Он перестал жевать, и губы его сжались. Лишь некоторое время спустя его челюсти снова пришли в движение.

– Черт меня побери, – сказал он, – мне надо будет сегодня чертовски осторожно ложиться спать. Сначала посмотреть, нет ли вас под моей кроватью. Откуда у вас эта информация?

– Мне ее дала хорошенькая девушка – она назвалась Вирджи Кеппель. Брала у меня интервью – ведь она по совместительству журналистка. И сообщила мне, что фотографию показывал здесь полицейский из Лос-Анджелеса по имени Де Сото.

Паттон хлопнул себя по колену, плечи его обвисли.

– Да, я совершил ошибку, – сказал он рассудительно. – Одну их моих обычных ошибок. Этот невежа показывал фотографию всему городу, прежде чем прийти ко мне. Вот я и рассердился. Фото было похоже на Мюриэль, но не настолько, чтобы быть уверенным. Де Сото сказал, что он полицейский. Я ответил, что работаю в этой же лавочке, только сохранил свою сельскую невинность. Он объяснил, что получил задание установить, где находится эта дама, – больше ему ничего не известно. Может быть, с его стороны было ошибкой разговаривать со мной так пренебрежительно. А я, со своей стороны, был не прав, когда сказал ему, что не знаю никого, похожего на его маленькую карточку.

Великан неуверенно улыбался, глядя в потолок, потом опустил глаза и твердо посмотрел на меня.

– Я надеюсь, вы оцените мое доверие, мистер Марлоу? А ваши выводы абсолютно точны. Вам не приходилось бывать на озере Бобра?

– Никогда о нем не слышал.

– Приблизительно в миле отсюда, – он показал большим пальцем через плечо, – есть узкая дорога, которая сворачивает на запад. Там сквозь деревья еле-еле протиснешься. Она поднимается примерно на пятьсот футов за милю и выходит к озеру Бобра. Чудное по красоте место. Иногда туда отправляются люди на пикник, впрочем, не очень часто. Слишком дорого это обходится для покрышек. Там вблизи два-три маленьких озерка, заросших тростником. А в теневых местах еще до сих пор лежит снег. Есть там несколько простых хижин, которые год от года все больше заваливаются, и еще большой заброшенный барак, построенный десять лет назад университетом Монклер для летнего студенческого лагеря. Он стоит в стороне от дороги, в густом кустарнике.

Сзади к нему пристроена прачечная со старым ржавым котлом. И еще там есть дровяной сарай с дверью, которая открывается вбок, на роликах. Сперва он предназначался для гаража, но потом его использовали для хранения дров.

Обычно его запирают. Наколотые дрова – единственное, что у нас воруют. Но одно дело – взять дрова из открытого штабеля, а другое – ломать из-за этого замок. Я думаю, вы уже догадались, что я нашел в этом сарае.

– Я полагал, что вы отправились вниз, в Сан-Бернардино?

– А я передумал. Решил, что будет не правильно везти Билла вниз в одной машине с телом его жены. Поэтому я отправил труп в санитарной машине, а Билл поехал с Энди. Тогда я и подумал, что неплохо было бы сначала немного осмотреться, прежде чем передавать дело следственному судье.

– Значит, в сарае была машина Мюриэль?

– Да. И в машине лежали два незапертых чемодана. Битком набитые платьями, причем набитые в спешке. Сплошь женские платья. И что главное, мой мальчик: это место не мог знать никто чужой!

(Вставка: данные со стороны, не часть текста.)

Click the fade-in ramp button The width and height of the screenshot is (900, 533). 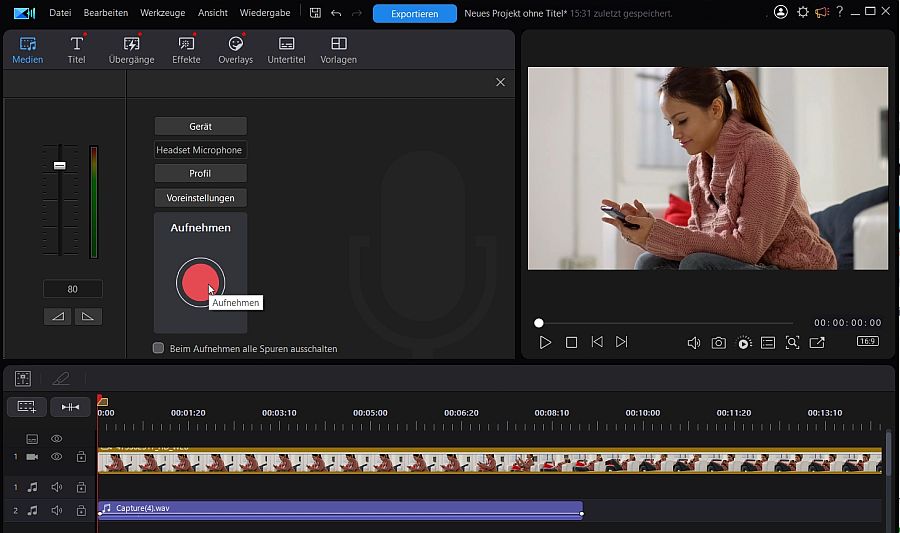pos(58,316)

Я согласился с ним. Шериф засунул руку в карман своей видавшей виды кожаной куртки и достал маленький пакетик, завернутый в папиросную бумагу.

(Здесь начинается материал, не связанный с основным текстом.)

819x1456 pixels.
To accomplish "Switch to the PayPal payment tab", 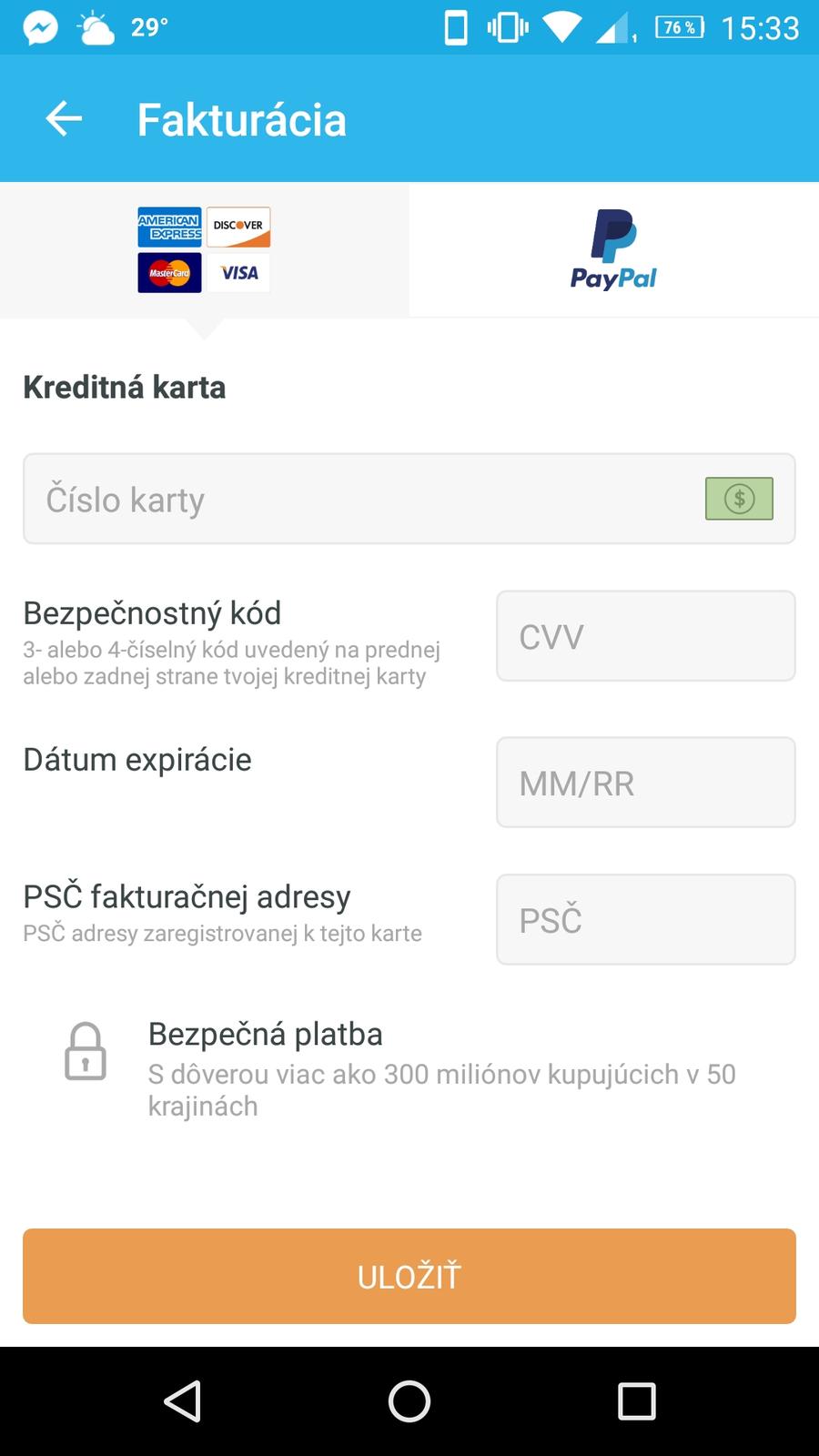I will (x=613, y=250).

Развернув его на ладони, он протянул мне руку.

– Взгляните-ка!

Я наклонился и посмотрел. На папиросной бумаге лежала тонкая золотая цепочка с крошечным замком. Цепочка была разорвана, причем замок оставался запертым. ВсЈ – и цепочка и бумага – было покрыто слоем тонкого белого порошка.

– Угадайте, где я это нашел, – сказал Паттон.

Я взял цепочку в руки и попытался сложить ее в месте разрыва. Концы не подходили друг к другу. Ничего не сказав по этому поводу, я лизнул палец и попробовал порошок на вкус.

– В пакете с сахарной пудрой, – сказал я. – Такие браслеты некоторые женщины носят на щиколотке и никогда не снимают, как обручальное кольцо. Кто бы его ни снял, замком он не воспользовался.

– И что вы из этого заключаете?

– Не много, – ответил я. – Нет никакого смысла думать, что Билл снял эту цепочку с ноги Мюриэль и в то же время оставил ожерелье на шее. С другой стороны, зачем было Мюриэль самой прятать эту цепочку? Обыск, притом настолько тщательный, чтобы найти эту вещь, никто не стал бы делать, пока не появился труп. Если бы цепочку снял Билл, он просто бросил бы ее в озеро.